* [What you will do]:
Copy the items verbatim, beginning at the line that contains "The image size is (1683, 693)." and continuing through the last line of the items.

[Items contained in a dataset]

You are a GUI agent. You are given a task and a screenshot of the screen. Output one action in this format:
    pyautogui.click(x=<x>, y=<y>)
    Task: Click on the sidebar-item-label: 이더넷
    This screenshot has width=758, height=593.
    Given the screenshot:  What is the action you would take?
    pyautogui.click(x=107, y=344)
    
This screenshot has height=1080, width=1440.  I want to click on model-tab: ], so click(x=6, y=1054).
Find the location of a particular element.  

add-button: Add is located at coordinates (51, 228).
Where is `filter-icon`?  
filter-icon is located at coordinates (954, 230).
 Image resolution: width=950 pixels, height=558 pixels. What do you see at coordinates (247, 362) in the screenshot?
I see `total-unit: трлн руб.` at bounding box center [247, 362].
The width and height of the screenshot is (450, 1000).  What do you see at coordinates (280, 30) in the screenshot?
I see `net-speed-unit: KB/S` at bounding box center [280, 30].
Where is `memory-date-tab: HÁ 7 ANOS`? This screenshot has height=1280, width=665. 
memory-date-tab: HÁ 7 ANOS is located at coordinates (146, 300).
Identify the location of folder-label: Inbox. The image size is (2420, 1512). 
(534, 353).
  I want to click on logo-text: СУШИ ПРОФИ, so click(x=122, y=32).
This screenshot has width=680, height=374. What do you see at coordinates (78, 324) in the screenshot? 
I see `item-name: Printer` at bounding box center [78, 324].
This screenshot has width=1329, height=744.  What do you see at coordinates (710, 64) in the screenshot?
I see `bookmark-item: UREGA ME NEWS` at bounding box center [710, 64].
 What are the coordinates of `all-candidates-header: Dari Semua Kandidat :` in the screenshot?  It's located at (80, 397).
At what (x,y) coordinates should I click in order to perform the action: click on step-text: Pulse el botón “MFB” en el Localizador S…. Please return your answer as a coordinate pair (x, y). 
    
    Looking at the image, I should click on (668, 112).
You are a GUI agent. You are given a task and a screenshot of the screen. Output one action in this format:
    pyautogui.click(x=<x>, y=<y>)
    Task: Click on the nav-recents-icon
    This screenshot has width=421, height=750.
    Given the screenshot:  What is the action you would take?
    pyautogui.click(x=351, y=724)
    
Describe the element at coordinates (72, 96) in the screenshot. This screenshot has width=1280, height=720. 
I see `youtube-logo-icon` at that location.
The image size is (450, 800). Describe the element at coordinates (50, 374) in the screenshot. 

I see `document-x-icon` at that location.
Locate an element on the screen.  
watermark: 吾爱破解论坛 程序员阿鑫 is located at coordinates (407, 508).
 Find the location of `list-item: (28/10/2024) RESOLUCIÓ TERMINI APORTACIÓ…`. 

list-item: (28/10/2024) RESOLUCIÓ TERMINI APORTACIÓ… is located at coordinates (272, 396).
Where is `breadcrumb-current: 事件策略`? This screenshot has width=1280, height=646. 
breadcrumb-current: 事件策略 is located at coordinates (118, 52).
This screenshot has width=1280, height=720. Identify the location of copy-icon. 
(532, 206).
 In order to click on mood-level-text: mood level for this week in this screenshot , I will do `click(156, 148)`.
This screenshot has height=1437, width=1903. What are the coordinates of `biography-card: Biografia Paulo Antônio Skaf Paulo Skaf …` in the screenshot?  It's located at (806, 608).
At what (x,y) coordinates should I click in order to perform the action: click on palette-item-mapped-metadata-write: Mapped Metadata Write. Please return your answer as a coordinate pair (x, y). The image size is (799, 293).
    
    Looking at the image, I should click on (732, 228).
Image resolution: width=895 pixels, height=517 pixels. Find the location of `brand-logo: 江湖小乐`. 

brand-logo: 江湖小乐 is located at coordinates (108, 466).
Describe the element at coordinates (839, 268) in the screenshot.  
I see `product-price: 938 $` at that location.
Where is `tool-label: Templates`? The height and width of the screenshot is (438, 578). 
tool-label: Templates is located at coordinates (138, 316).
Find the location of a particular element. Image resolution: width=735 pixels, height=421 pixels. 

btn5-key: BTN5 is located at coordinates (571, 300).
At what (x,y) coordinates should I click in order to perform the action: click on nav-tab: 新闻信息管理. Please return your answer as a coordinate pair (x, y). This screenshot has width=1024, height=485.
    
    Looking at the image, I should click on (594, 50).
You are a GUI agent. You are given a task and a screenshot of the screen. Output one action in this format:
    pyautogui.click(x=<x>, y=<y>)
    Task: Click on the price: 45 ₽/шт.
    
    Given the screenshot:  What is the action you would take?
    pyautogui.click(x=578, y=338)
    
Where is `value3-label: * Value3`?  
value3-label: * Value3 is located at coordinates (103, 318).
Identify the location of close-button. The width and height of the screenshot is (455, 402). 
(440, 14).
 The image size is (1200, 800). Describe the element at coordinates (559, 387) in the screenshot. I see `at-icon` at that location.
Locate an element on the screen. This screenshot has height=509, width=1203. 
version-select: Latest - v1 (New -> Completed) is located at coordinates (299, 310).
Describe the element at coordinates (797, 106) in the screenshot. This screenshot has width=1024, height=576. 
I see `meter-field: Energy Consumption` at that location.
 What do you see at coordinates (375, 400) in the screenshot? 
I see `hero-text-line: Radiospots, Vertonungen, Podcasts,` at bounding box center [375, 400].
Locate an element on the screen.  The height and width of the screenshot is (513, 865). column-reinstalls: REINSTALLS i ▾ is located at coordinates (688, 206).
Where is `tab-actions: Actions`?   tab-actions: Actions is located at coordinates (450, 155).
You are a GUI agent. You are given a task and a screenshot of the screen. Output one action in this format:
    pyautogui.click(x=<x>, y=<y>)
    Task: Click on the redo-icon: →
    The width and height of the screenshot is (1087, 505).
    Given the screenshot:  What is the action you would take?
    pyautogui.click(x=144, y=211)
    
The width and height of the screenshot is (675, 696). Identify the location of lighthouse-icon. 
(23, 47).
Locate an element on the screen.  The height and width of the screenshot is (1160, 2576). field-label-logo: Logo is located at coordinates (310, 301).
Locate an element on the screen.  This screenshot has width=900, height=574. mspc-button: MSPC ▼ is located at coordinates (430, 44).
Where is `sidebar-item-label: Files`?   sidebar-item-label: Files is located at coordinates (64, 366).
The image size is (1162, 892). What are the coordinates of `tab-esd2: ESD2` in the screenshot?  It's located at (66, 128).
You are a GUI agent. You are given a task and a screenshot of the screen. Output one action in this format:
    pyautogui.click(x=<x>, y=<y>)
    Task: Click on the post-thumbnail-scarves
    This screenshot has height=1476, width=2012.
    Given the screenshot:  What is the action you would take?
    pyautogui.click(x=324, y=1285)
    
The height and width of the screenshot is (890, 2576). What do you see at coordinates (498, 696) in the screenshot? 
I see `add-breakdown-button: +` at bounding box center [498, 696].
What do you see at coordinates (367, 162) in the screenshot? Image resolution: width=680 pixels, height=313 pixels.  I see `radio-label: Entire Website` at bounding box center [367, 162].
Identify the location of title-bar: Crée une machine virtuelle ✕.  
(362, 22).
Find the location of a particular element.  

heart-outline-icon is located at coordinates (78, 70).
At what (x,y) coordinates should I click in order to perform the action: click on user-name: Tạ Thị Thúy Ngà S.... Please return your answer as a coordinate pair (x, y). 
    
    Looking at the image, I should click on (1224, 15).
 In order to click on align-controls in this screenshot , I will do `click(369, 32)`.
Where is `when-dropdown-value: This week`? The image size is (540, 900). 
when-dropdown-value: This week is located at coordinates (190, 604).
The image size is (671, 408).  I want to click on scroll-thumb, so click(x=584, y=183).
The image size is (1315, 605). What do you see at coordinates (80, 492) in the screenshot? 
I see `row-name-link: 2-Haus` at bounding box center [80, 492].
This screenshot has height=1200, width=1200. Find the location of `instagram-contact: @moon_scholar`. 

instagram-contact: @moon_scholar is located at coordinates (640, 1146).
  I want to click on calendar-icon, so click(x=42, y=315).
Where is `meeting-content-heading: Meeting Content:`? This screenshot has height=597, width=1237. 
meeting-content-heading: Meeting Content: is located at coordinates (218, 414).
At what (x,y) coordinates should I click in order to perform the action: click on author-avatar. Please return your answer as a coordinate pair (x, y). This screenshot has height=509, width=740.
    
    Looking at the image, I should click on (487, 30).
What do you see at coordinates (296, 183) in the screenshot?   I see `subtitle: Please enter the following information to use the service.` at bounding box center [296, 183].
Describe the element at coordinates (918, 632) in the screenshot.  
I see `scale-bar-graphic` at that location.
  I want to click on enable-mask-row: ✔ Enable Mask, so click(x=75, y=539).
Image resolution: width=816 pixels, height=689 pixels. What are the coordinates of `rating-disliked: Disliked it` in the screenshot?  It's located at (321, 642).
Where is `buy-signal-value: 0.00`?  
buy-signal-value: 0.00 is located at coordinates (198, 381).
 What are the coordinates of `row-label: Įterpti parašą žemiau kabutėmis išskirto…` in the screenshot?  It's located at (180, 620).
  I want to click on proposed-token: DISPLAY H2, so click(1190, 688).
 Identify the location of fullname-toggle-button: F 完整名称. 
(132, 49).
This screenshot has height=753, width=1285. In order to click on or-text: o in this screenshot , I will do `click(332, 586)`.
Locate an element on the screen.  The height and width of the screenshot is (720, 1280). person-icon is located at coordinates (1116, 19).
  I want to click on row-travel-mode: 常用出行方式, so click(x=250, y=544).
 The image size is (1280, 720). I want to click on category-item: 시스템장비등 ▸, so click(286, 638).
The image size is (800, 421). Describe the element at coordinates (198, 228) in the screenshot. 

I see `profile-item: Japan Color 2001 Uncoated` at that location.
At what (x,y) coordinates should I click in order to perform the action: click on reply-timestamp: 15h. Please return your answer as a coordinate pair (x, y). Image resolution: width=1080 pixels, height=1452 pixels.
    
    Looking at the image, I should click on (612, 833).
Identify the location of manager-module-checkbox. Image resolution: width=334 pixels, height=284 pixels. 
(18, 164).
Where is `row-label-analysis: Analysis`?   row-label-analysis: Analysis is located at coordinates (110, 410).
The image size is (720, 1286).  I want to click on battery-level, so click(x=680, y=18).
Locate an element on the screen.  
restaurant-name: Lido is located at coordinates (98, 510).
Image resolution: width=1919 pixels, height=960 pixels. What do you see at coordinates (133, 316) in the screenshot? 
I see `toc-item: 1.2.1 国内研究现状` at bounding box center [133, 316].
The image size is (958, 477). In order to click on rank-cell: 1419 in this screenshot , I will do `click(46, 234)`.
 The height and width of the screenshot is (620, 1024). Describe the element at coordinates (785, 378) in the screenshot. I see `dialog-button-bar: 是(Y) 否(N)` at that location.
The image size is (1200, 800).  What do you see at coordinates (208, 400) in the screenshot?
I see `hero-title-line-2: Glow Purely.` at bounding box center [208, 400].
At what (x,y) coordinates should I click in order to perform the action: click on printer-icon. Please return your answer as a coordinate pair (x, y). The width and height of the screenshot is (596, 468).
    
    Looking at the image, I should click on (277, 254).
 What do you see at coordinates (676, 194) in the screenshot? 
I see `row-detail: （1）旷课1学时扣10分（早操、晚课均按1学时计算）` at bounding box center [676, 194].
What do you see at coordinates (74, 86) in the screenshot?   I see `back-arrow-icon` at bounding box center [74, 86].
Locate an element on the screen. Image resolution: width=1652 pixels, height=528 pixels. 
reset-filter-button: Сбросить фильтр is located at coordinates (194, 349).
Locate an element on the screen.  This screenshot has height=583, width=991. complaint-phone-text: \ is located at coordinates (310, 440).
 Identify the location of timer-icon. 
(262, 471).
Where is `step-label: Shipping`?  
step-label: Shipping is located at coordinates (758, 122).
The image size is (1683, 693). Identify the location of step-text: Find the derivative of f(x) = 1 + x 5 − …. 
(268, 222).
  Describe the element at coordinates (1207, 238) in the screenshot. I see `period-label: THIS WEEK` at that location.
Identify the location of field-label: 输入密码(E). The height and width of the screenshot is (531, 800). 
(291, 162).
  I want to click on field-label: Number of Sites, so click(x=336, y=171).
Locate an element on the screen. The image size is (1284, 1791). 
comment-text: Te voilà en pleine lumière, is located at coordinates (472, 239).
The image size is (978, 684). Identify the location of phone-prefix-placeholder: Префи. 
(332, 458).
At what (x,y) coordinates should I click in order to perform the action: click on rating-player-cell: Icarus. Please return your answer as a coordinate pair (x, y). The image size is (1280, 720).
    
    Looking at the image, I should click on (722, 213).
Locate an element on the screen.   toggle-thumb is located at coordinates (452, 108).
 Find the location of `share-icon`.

* [Solution to the exercise]:
The image size is (1683, 693). Identify the location of step-text: Find the derivative of f(x) = 1 + x 5 − …. 
(268, 222).
  Describe the element at coordinates (1207, 238) in the screenshot. I see `period-label: THIS WEEK` at that location.
Identify the location of field-label: 输入密码(E). The height and width of the screenshot is (531, 800). 
(291, 162).
  I want to click on field-label: Number of Sites, so click(x=336, y=171).
Locate an element on the screen. The image size is (1284, 1791). 
comment-text: Te voilà en pleine lumière, is located at coordinates (472, 239).
The image size is (978, 684). Identify the location of phone-prefix-placeholder: Префи. 
(332, 458).
At what (x,y) coordinates should I click in order to perform the action: click on rating-player-cell: Icarus. Please return your answer as a coordinate pair (x, y). The image size is (1280, 720).
    
    Looking at the image, I should click on (722, 213).
Locate an element on the screen.   toggle-thumb is located at coordinates (452, 108).
 Find the location of `share-icon`.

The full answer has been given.